__Explore the material__
1) In the preventive care abstract, why does it say that assessing physician beliefs matters? Explain in one to three sentences.
2) According to the preventive care abstract, what method was used to analyze the transcribed audiotape?
3) Carry on the preventive care abstract from the point where it ends.

__Source extract__
+ + + + +
Explaining the de-prioritization of primary prevention: Physicians' perceptions of their role in the delivery of primary care
1 Department of Cancer Prevention and Population Sciences, Roswell Park Cancer Institute, Buffalo, New York, USA
2 Department of Counseling, School, and Educational Psychology, State University of New York at Buffalo, Buffalo, New York, USA
3 Department of Pediatrics, School of Medicine and Biomedical Sciences, State University of New York at Buffalo, Buffalo, New York, USA
4 Department of Family Medicine, School of Medicine and Biomedical Sciences, State University of New York at Buffalo, Buffalo, New York, USA
BMC Public Health 2003, 3:15 doi:10.1186/1471-2458-3-15Published: 2 May 2003
While physicians are key to primary preventive care, their delivery rate is sub-optimal. Assessment of physician beliefs is integral to understanding current behavior and the conceptualization of strategies to increase delivery.
A focus group with regional primary care physician (PCP) Opinion Leaders was conducted as a formative step towards regional assessment of attitudes and barriers regarding preventive care delivery in primary care. Following the PRECEDE-PROCEED model, the focus group aim was to identify conceptual themes that characterize PCP beliefs and practices regarding preventive care. Seven male and five female PCPs (family medicine, internal medicine) participated in the audiotaped discussion of their perceptions and behaviors in delivery of primary preventive care. The transcribed audiotape was qualitatively analyzed using grounded theory methodology.
+ + + + +
__Dataset content__
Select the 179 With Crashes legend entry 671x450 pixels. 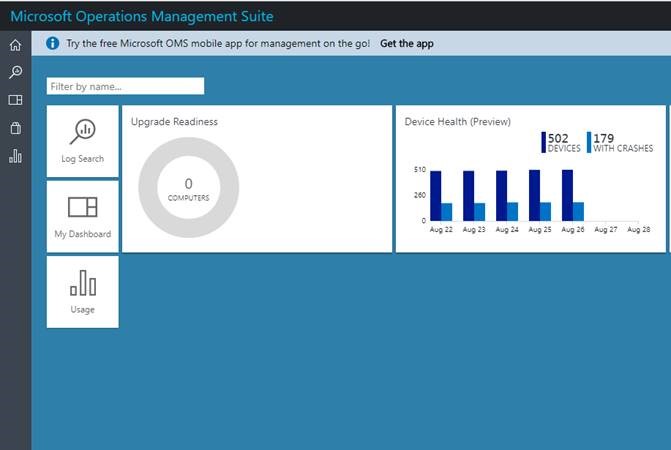[x=620, y=143]
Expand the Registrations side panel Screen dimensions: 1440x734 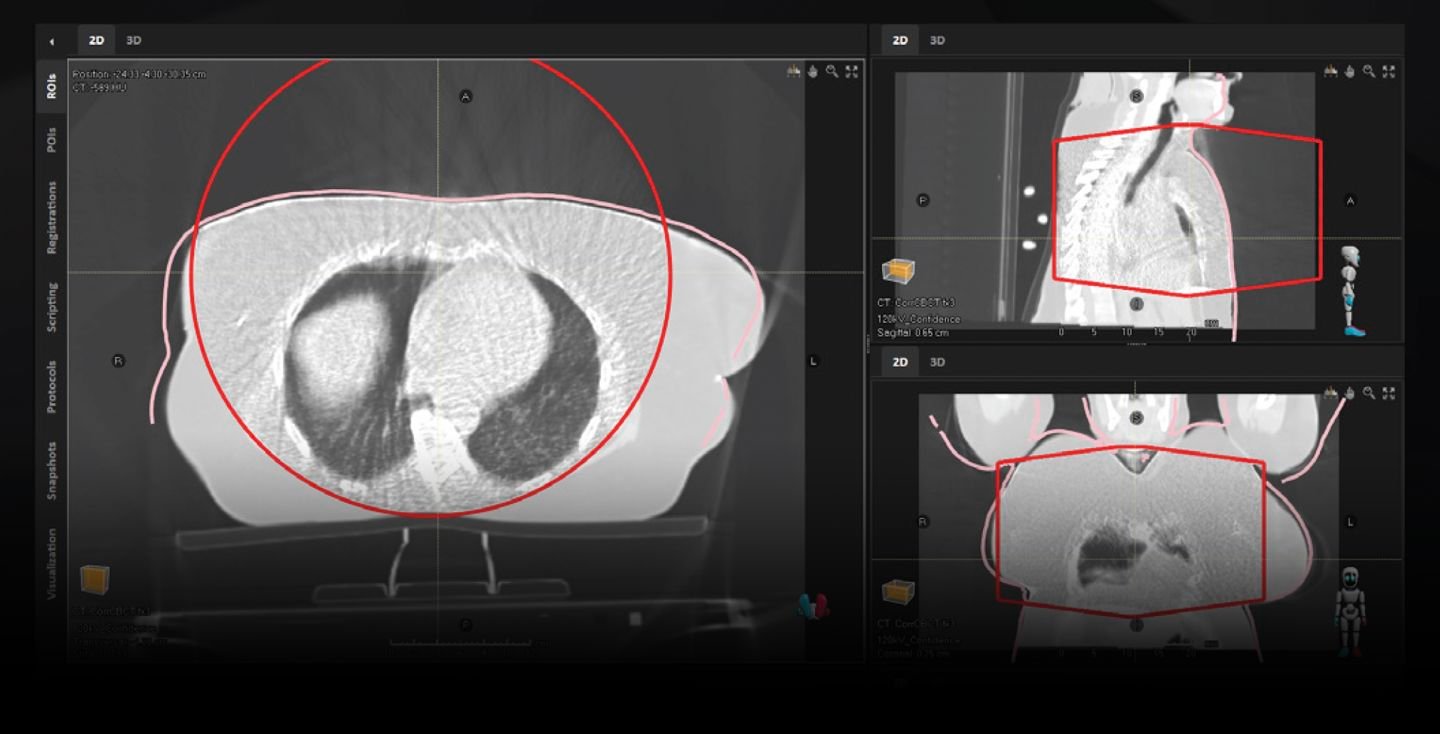point(52,217)
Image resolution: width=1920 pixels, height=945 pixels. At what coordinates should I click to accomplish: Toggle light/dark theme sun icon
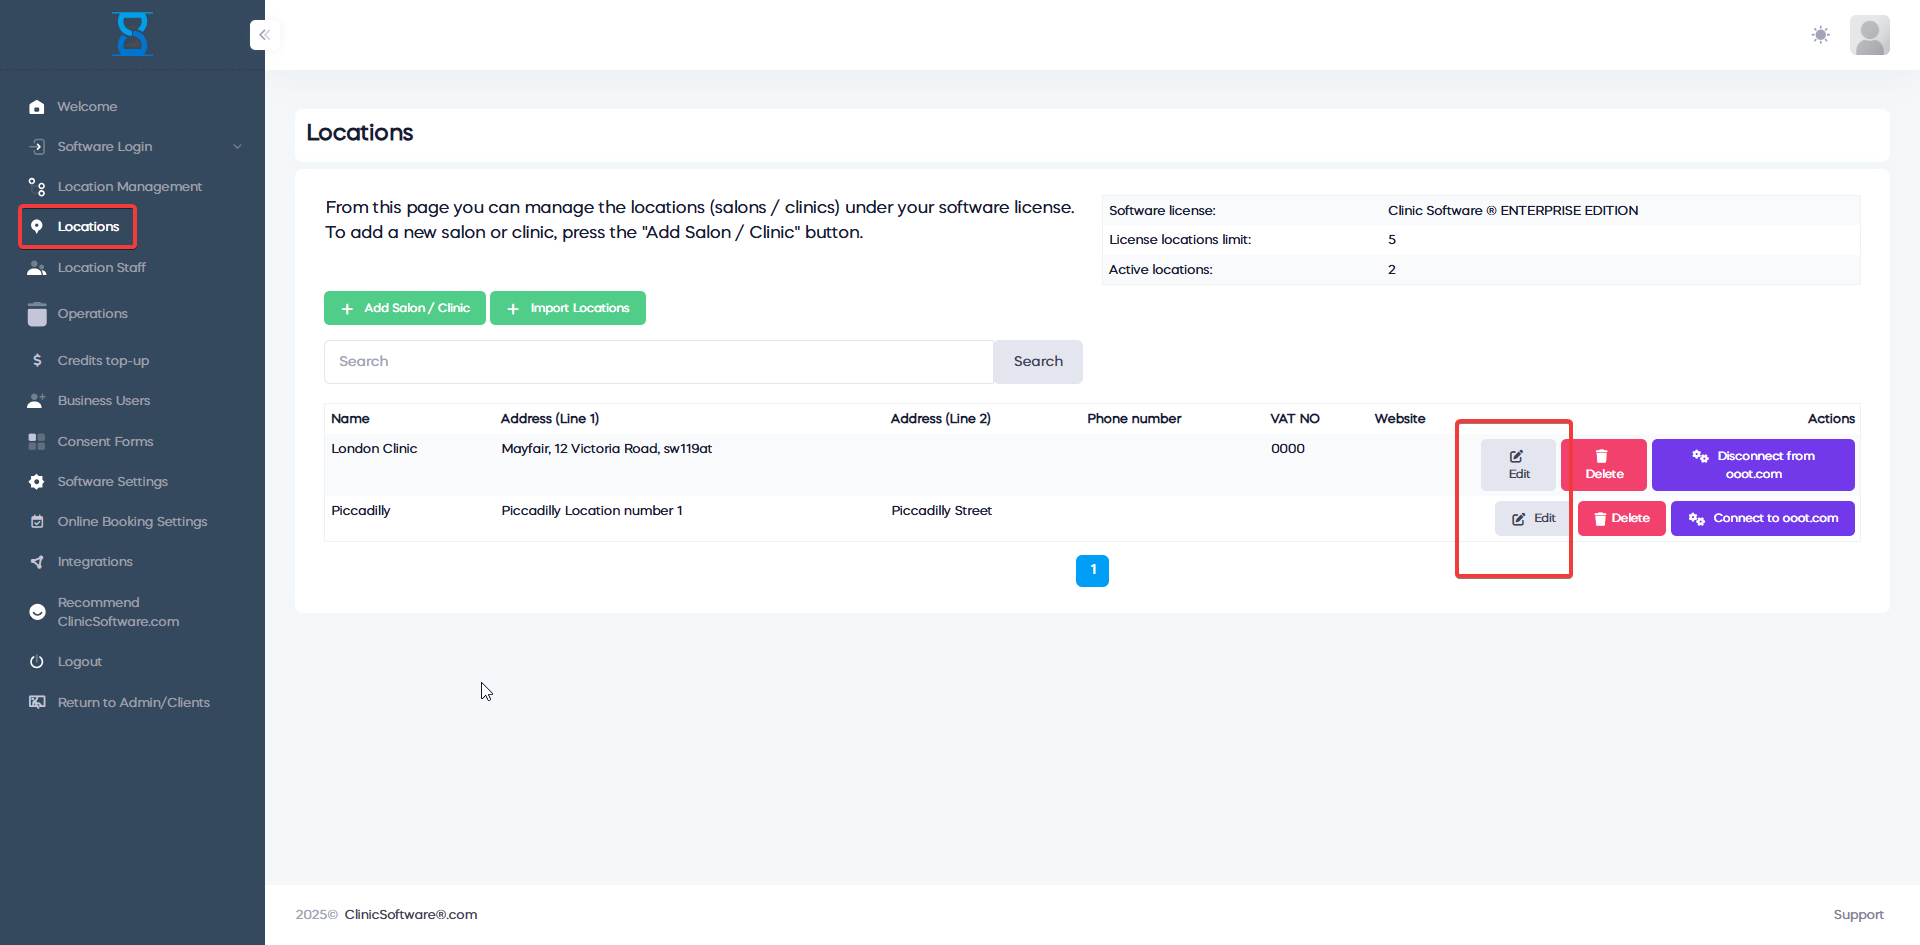(x=1820, y=35)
+ + + + +
__Responses to the exercise__
1) Physicians are key to primary preventive care, but they deliver it at a sub-optimal rate. Assessing their beliefs is integral to understanding how they behave now and to developing strategies that increase delivery.

2) Grounded theory methodology.

3)
The PCPs' own perceived role in daily practice was a significant barrier to primary preventive care. The prevailing PCP model was the "one-stop-shop" physician who could provide anything from primary to tertiary care, but whose provision was dominated by the delivery of immediate diagnoses and treatments, namely secondary care.
The secondary-tertiary prevention PCP model sustained the expectation of immediacy of corrective action, cure, and satisfaction sought by patients and physicians alike, and, thereby, de-prioritized primary prevention in practice. Multiple barriers beyond the immediate control of PCP must be surmounted for the full integration of primary prevention in primary care practice. However, independent of other barriers, physician cognitive value of primary prevention in practice, a base mediator of physician behavior, will need to be increased to frame the likelihood of such integration.